**Data records:**

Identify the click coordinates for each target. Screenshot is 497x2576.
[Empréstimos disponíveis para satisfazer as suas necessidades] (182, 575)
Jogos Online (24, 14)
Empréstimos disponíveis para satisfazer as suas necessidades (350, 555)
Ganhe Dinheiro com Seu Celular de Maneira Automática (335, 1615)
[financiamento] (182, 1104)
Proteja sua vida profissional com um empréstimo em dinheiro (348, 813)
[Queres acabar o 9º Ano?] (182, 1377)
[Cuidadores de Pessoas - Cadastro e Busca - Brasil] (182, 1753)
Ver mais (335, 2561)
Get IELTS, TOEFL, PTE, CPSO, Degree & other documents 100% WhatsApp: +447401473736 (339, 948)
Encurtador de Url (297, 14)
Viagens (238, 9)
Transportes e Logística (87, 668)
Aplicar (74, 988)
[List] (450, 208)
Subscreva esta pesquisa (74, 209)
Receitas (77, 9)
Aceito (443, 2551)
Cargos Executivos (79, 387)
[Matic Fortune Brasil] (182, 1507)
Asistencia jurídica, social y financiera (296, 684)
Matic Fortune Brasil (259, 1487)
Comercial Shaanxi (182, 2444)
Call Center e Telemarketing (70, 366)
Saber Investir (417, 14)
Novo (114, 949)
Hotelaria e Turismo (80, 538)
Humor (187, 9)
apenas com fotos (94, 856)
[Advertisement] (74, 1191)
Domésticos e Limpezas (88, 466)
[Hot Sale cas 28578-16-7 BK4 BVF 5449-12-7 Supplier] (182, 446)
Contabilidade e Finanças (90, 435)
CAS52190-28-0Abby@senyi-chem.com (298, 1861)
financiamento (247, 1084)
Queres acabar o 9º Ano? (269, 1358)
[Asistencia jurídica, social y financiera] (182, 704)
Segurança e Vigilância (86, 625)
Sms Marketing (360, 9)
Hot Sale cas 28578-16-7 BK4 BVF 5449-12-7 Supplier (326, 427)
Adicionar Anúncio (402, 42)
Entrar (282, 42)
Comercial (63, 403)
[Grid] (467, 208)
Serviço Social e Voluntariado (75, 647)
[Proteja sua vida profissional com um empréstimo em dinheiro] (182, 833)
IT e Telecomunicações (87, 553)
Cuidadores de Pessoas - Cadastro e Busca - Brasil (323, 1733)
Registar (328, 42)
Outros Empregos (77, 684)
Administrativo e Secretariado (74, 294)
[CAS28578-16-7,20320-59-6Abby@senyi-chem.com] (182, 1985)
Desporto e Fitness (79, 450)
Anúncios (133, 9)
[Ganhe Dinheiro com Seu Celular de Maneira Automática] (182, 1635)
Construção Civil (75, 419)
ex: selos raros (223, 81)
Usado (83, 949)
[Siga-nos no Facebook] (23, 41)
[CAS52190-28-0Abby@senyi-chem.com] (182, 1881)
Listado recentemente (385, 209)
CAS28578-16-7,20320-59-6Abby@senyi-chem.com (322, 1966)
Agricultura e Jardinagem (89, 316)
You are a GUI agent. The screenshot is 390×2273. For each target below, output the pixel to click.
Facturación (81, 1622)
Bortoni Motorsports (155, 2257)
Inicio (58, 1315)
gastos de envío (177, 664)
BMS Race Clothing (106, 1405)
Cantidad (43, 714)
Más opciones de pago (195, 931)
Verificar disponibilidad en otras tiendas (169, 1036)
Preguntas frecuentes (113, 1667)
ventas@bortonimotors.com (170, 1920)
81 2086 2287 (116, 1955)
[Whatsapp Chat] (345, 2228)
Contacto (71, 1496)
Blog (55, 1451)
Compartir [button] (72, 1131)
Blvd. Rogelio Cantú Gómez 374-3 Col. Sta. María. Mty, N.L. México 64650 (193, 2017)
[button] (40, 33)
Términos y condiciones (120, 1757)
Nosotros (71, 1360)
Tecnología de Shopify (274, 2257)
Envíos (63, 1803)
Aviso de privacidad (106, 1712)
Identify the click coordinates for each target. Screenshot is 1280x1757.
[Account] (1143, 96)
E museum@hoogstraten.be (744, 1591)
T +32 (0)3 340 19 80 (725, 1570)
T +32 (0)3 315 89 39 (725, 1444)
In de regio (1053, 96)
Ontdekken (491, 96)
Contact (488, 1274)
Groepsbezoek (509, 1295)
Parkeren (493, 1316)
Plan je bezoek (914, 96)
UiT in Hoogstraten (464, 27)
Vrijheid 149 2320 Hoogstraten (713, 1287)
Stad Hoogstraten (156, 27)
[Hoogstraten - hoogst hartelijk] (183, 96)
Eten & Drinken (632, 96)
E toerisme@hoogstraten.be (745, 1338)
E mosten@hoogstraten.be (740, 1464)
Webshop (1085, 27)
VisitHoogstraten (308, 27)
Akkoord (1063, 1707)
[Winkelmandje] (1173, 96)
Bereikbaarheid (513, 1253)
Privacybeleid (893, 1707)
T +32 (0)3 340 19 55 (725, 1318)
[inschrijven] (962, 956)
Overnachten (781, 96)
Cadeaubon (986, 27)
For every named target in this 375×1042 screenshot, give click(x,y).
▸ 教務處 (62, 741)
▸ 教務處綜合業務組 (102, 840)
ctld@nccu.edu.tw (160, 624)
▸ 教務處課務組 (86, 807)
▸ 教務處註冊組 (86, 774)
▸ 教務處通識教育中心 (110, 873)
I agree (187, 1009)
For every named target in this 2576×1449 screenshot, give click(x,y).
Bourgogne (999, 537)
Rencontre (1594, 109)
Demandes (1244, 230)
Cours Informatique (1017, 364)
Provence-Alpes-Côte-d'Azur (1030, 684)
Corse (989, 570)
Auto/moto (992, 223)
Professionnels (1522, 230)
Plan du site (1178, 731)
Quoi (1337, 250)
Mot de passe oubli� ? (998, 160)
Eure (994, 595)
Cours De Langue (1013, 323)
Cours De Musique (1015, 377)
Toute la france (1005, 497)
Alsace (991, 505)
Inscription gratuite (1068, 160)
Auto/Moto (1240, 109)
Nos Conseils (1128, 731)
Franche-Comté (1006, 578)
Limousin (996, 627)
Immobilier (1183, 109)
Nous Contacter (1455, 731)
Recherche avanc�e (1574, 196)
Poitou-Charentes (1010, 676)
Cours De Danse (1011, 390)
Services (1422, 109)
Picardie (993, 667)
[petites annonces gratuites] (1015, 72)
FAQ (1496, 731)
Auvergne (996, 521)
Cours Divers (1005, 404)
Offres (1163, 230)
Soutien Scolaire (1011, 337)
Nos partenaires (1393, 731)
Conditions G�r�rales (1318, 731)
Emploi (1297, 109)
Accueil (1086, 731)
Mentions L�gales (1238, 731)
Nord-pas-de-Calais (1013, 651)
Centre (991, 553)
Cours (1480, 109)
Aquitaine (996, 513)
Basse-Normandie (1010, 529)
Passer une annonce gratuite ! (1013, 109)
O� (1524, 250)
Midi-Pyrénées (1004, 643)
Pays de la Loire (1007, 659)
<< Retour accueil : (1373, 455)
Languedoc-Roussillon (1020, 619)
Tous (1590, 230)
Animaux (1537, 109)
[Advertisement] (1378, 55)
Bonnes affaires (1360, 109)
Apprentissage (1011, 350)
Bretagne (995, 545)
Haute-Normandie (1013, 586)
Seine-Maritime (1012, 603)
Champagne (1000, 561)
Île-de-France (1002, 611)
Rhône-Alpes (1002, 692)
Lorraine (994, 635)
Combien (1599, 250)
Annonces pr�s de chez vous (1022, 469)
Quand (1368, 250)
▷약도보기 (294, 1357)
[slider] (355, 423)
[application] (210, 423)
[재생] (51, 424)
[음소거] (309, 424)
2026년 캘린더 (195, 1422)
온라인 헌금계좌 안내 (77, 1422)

**To do:** Copy each entry above exactly, character for character.

**Result of the task:**
Identify the click coordinates for each target. Screenshot is 497x2576.
[Empréstimos disponíveis para satisfazer as suas necessidades] (182, 575)
Jogos Online (24, 14)
Empréstimos disponíveis para satisfazer as suas necessidades (350, 555)
Ganhe Dinheiro com Seu Celular de Maneira Automática (335, 1615)
[financiamento] (182, 1104)
Proteja sua vida profissional com um empréstimo em dinheiro (348, 813)
[Queres acabar o 9º Ano?] (182, 1377)
[Cuidadores de Pessoas - Cadastro e Busca - Brasil] (182, 1753)
Ver mais (335, 2561)
Get IELTS, TOEFL, PTE, CPSO, Degree & other documents 100% WhatsApp: +447401473736 (339, 948)
Encurtador de Url (297, 14)
Viagens (238, 9)
Transportes e Logística (87, 668)
Aplicar (74, 988)
[List] (450, 208)
Subscreva esta pesquisa (74, 209)
Receitas (77, 9)
Aceito (443, 2551)
Cargos Executivos (79, 387)
[Matic Fortune Brasil] (182, 1507)
Asistencia jurídica, social y financiera (296, 684)
Matic Fortune Brasil (259, 1487)
Comercial Shaanxi (182, 2444)
Call Center e Telemarketing (70, 366)
Saber Investir (417, 14)
Novo (114, 949)
Hotelaria e Turismo (80, 538)
Humor (187, 9)
apenas com fotos (94, 856)
[Advertisement] (74, 1191)
Domésticos e Limpezas (88, 466)
[Hot Sale cas 28578-16-7 BK4 BVF 5449-12-7 Supplier] (182, 446)
Contabilidade e Finanças (90, 435)
CAS52190-28-0Abby@senyi-chem.com (298, 1861)
financiamento (247, 1084)
Queres acabar o 9º Ano? (269, 1358)
[Asistencia jurídica, social y financiera] (182, 704)
Segurança e Vigilância (86, 625)
Sms Marketing (360, 9)
Hot Sale cas 28578-16-7 BK4 BVF 5449-12-7 Supplier (326, 427)
Adicionar Anúncio (402, 42)
Entrar (282, 42)
Comercial (63, 403)
[Grid] (467, 208)
Serviço Social e Voluntariado (75, 647)
[Proteja sua vida profissional com um empréstimo em dinheiro] (182, 833)
IT e Telecomunicações (87, 553)
Cuidadores de Pessoas - Cadastro e Busca - Brasil (323, 1733)
Registar (328, 42)
Outros Empregos (77, 684)
Administrativo e Secretariado (74, 294)
[CAS28578-16-7,20320-59-6Abby@senyi-chem.com] (182, 1985)
Desporto e Fitness (79, 450)
Anúncios (133, 9)
[Ganhe Dinheiro com Seu Celular de Maneira Automática] (182, 1635)
Construção Civil (75, 419)
ex: selos raros (223, 81)
Usado (83, 949)
[Siga-nos no Facebook] (23, 41)
[CAS52190-28-0Abby@senyi-chem.com] (182, 1881)
Listado recentemente (385, 209)
CAS28578-16-7,20320-59-6Abby@senyi-chem.com (322, 1966)
Agricultura e Jardinagem (89, 316)
You are a GUI agent. The screenshot is 390×2273. For each target below, output the pixel to click.
Facturación (81, 1622)
Bortoni Motorsports (155, 2257)
Inicio (58, 1315)
gastos de envío (177, 664)
BMS Race Clothing (106, 1405)
Cantidad (43, 714)
Más opciones de pago (195, 931)
Verificar disponibilidad en otras tiendas (169, 1036)
Preguntas frecuentes (113, 1667)
ventas@bortonimotors.com (170, 1920)
81 2086 2287 (116, 1955)
[Whatsapp Chat] (345, 2228)
Contacto (71, 1496)
Blog (55, 1451)
Compartir [button] (72, 1131)
Blvd. Rogelio Cantú Gómez 374-3 Col. Sta. María. Mty, N.L. México 64650 (193, 2017)
[button] (40, 33)
Términos y condiciones (120, 1757)
Nosotros (71, 1360)
Tecnología de Shopify (274, 2257)
Envíos (63, 1803)
Aviso de privacidad (106, 1712)
Identify the click coordinates for each target. Screenshot is 1280x1757.
[Account] (1143, 96)
E museum@hoogstraten.be (744, 1591)
T +32 (0)3 340 19 80 (725, 1570)
T +32 (0)3 315 89 39 (725, 1444)
In de regio (1053, 96)
Ontdekken (491, 96)
Contact (488, 1274)
Groepsbezoek (509, 1295)
Parkeren (493, 1316)
Plan je bezoek (914, 96)
UiT in Hoogstraten (464, 27)
Vrijheid 149 2320 Hoogstraten (713, 1287)
Stad Hoogstraten (156, 27)
[Hoogstraten - hoogst hartelijk] (183, 96)
Eten & Drinken (632, 96)
E toerisme@hoogstraten.be (745, 1338)
E mosten@hoogstraten.be (740, 1464)
Webshop (1085, 27)
VisitHoogstraten (308, 27)
Akkoord (1063, 1707)
[Winkelmandje] (1173, 96)
Bereikbaarheid (513, 1253)
Privacybeleid (893, 1707)
T +32 (0)3 340 19 55 (725, 1318)
[inschrijven] (962, 956)
Overnachten (781, 96)
Cadeaubon (986, 27)
For every named target in this 375×1042 screenshot, give click(x,y).
▸ 教務處 (62, 741)
▸ 教務處綜合業務組 (102, 840)
ctld@nccu.edu.tw (160, 624)
▸ 教務處課務組 (86, 807)
▸ 教務處註冊組 (86, 774)
▸ 教務處通識教育中心 (110, 873)
I agree (187, 1009)
For every named target in this 2576×1449 screenshot, give click(x,y).
Bourgogne (999, 537)
Rencontre (1594, 109)
Demandes (1244, 230)
Cours Informatique (1017, 364)
Provence-Alpes-Côte-d'Azur (1030, 684)
Corse (989, 570)
Auto/moto (992, 223)
Professionnels (1522, 230)
Plan du site (1178, 731)
Quoi (1337, 250)
Mot de passe oubli� ? (998, 160)
Eure (994, 595)
Cours De Langue (1013, 323)
Cours De Musique (1015, 377)
Toute la france (1005, 497)
Alsace (991, 505)
Inscription gratuite (1068, 160)
Auto/Moto (1240, 109)
Nos Conseils (1128, 731)
Franche-Comté (1006, 578)
Limousin (996, 627)
Immobilier (1183, 109)
Nous Contacter (1455, 731)
Recherche avanc�e (1574, 196)
Poitou-Charentes (1010, 676)
Cours De Danse (1011, 390)
Services (1422, 109)
Picardie (993, 667)
[petites annonces gratuites] (1015, 72)
FAQ (1496, 731)
Auvergne (996, 521)
Cours Divers (1005, 404)
Offres (1163, 230)
Soutien Scolaire (1011, 337)
Nos partenaires (1393, 731)
Conditions G�r�rales (1318, 731)
Emploi (1297, 109)
Accueil (1086, 731)
Mentions L�gales (1238, 731)
Nord-pas-de-Calais (1013, 651)
Centre (991, 553)
Cours (1480, 109)
Aquitaine (996, 513)
Basse-Normandie (1010, 529)
Passer une annonce gratuite ! (1013, 109)
O� (1524, 250)
Midi-Pyrénées (1004, 643)
Pays de la Loire (1007, 659)
<< Retour accueil : (1373, 455)
Languedoc-Roussillon (1020, 619)
Tous (1590, 230)
Animaux (1537, 109)
[Advertisement] (1378, 55)
Bonnes affaires (1360, 109)
Apprentissage (1011, 350)
Bretagne (995, 545)
Haute-Normandie (1013, 586)
Seine-Maritime (1012, 603)
Champagne (1000, 561)
Île-de-France (1002, 611)
Rhône-Alpes (1002, 692)
Lorraine (994, 635)
Combien (1599, 250)
Annonces pr�s de chez vous (1022, 469)
Quand (1368, 250)
▷약도보기 (294, 1357)
[slider] (355, 423)
[application] (210, 423)
[재생] (51, 424)
[음소거] (309, 424)
2026년 캘린더 (195, 1422)
온라인 헌금계좌 안내 (77, 1422)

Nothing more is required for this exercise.